Beneatha's Place, Young Vic review - strongly felt, but uneven

Beneatha's Place, Young Vic review - strongly felt, but uneven

British premiere by this venue’s supremo is thrillingly provocative but also flawed

African diaspora: Cherrelle Skeete and Zachary Momoh in 'Beneatha's Place'Images - Johan Persson

Trauma is the source of identity politics. In the case of African-Americans, the experience of brutal slavery, exploitative colonialism and violent racism are defining experiences in their history.

Although many recent black dramas have contested this with images of a more celebratory kind of identity, it remains a standard trope, as proved by Kwame Kwei-Armah’s 2013 play, Beneatha’s Place, which he directs himself at the Young Vic, where he is artistic director. In it he channels, among other things, his own experiences of living and working in the United States between 2011 and 2018.

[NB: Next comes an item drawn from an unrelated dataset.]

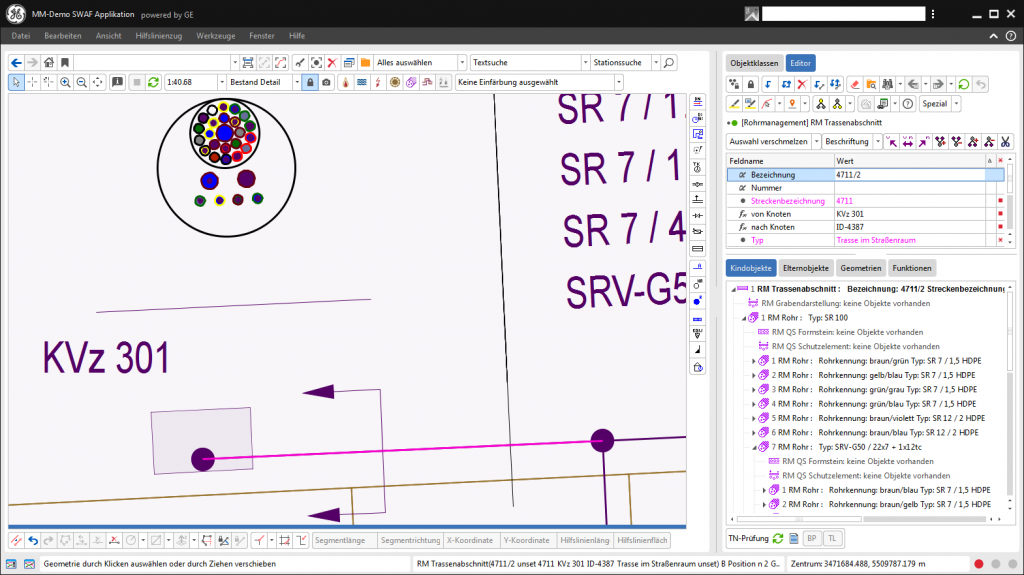This screenshot has width=1024, height=575.
Task: Switch to the Geometrien tab
Action: click(x=859, y=268)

An intertextual tribute to African-American culture, Kwei-Armah’s story is rooted in Lorraine Hansberry’s A Raisin in the Sun, which in 1959 was the first play by a Black woman to be staged on Broadway. In that drama, set in Chicago’s working-class South Side, Beneatha is Lena’s 20-year-old daughter whose dream is to be a medical student despite racial prejudice. When the family is ruined and lose all their money, Joseph Asagai, a Nigerian student, asks Beneatha to marry him and come with him when he returns to Africa. Although Hansberry leaves Beneatha’s choice uncertain, Kwei-Armah lends her a helping hand.

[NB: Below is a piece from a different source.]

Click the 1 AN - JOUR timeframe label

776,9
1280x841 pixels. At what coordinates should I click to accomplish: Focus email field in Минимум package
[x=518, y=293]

The first act of his story shows Beneatha and Asagai arriving in a white neighbourhood of Lagos in 1959 as the country fights for independence. Initially the tone is hilariously comic as Asagai, now a university professor and political activist, and his medical student wife are introduced to their new home by the ridiculously patronizing and openly racist Alabama missionaries Mr and Mrs Nelson. Just as living in the white neighbourhood of Clybourne Park was a dream for the black family in Hansberry’s play, here it becomes a re-run of the racial confrontations of Bruce Norris’s 2010 piece Clybourne Park.

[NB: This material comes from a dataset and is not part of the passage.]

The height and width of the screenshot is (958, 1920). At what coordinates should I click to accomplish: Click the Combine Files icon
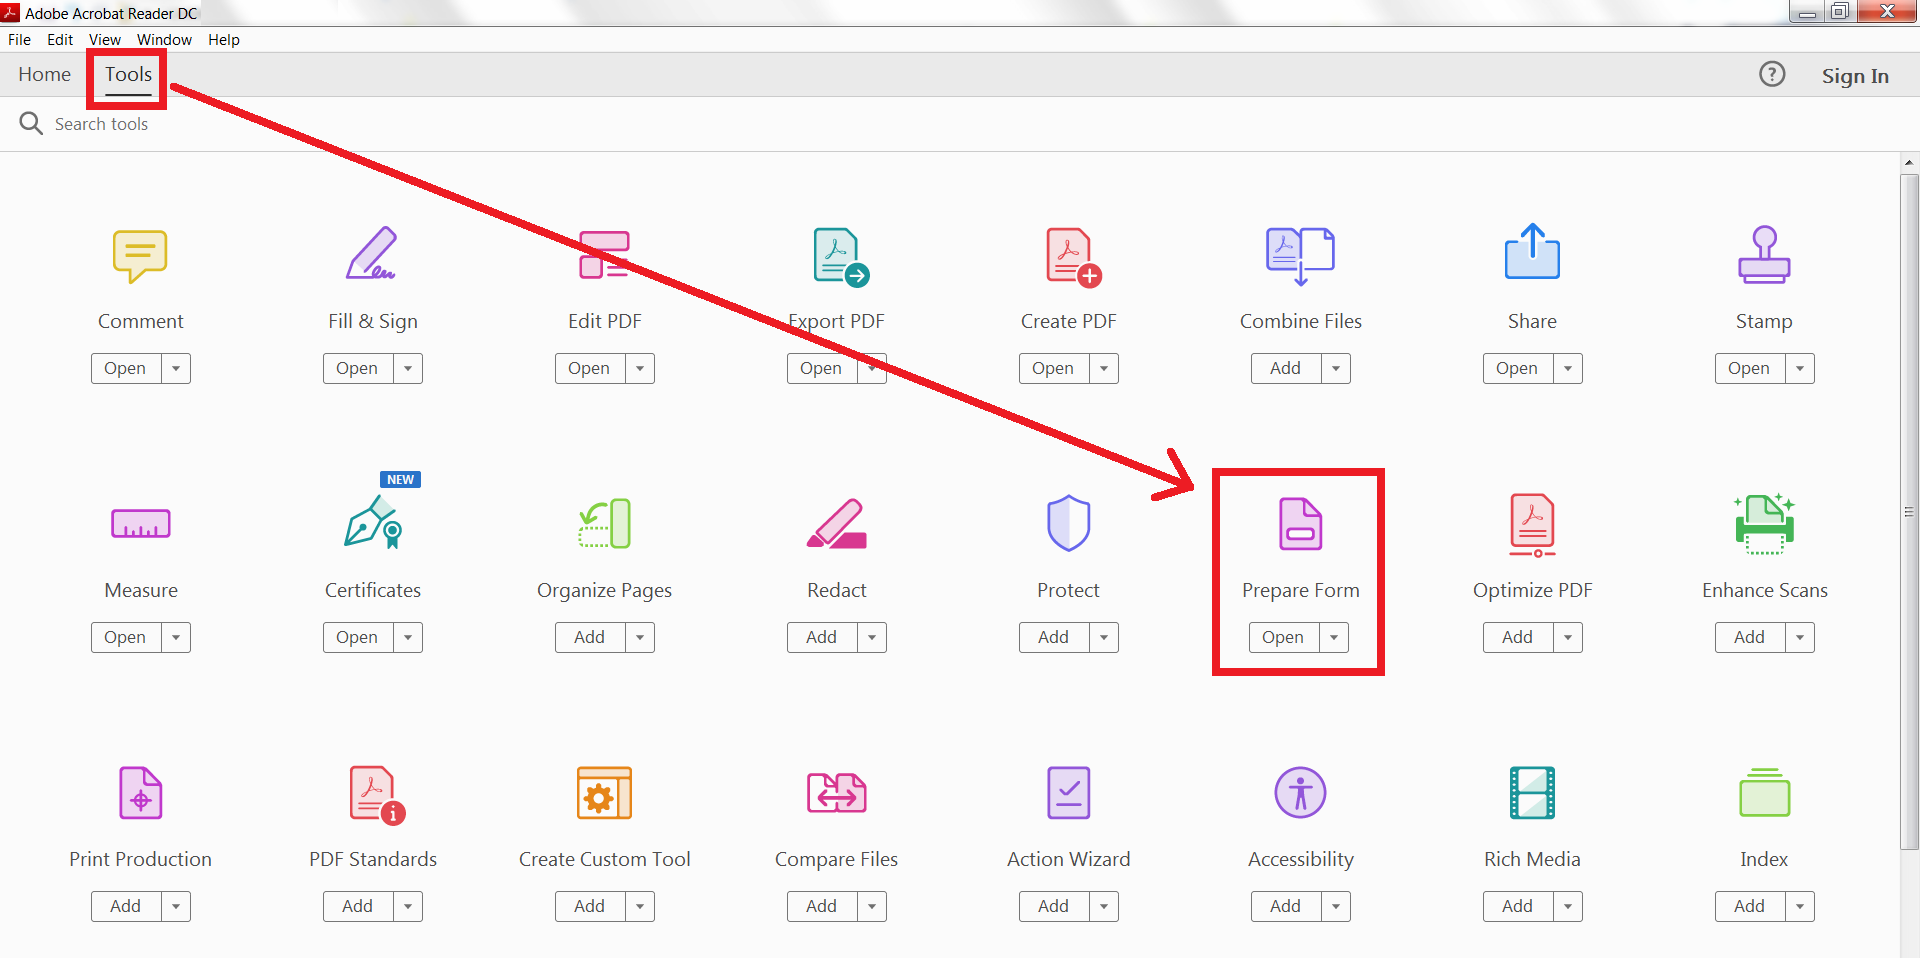(x=1300, y=254)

As the Nelsons depart, comedy turns into something more serious. While Beneatha and Asagai begin to unpack their stuff, which includes his shocking collection of appallingly racist Jim Crow memorabilia, the political situation is sketched out. At one point, his Aunty Fola tells Beneatha that her husband is in a risky position because of tensions within the independence movement. The arrival of white American Daniel, probably a CIA agent, increases the tension. The problem with this flawed act is that the political situation is unclear and, despite some strong insights into American racism of the 1950s, the storytelling lacks impact because it’s hard to see exactly what’s at stake.BeneathaThe play’s second half is stronger and clearer. Although the first half is more about Asagai when really we want to know about his wife, it does provide the trauma that changes her life, and the second act shows her aged 70, a social anthropologist and Ivy League university dean (a chronology unnecessarily muddled by seemingly being set during the pandemic when she would be in her 80s and surely retired). What is thrilling is that Beneatha has returned to her old Lagos home from America, and assembled her academic colleagues – in Nigeria for a conference – to discuss the state of black studies at their institution.

This act is much more successful than the first in that there is some real fire in the debate, which is still contemporary, about whether these academics should continue African American studies or instead launch a Critical Whiteness course. Here the play catches fire with provocative comments not only by Beneatha, but also by her white colleagues, such as Mark and Harriet, who want change, and Gary and Wale, a black scion of a petro-rich family, who don’t. Their discussion is rich in ideas and aggressions, both micro and macro.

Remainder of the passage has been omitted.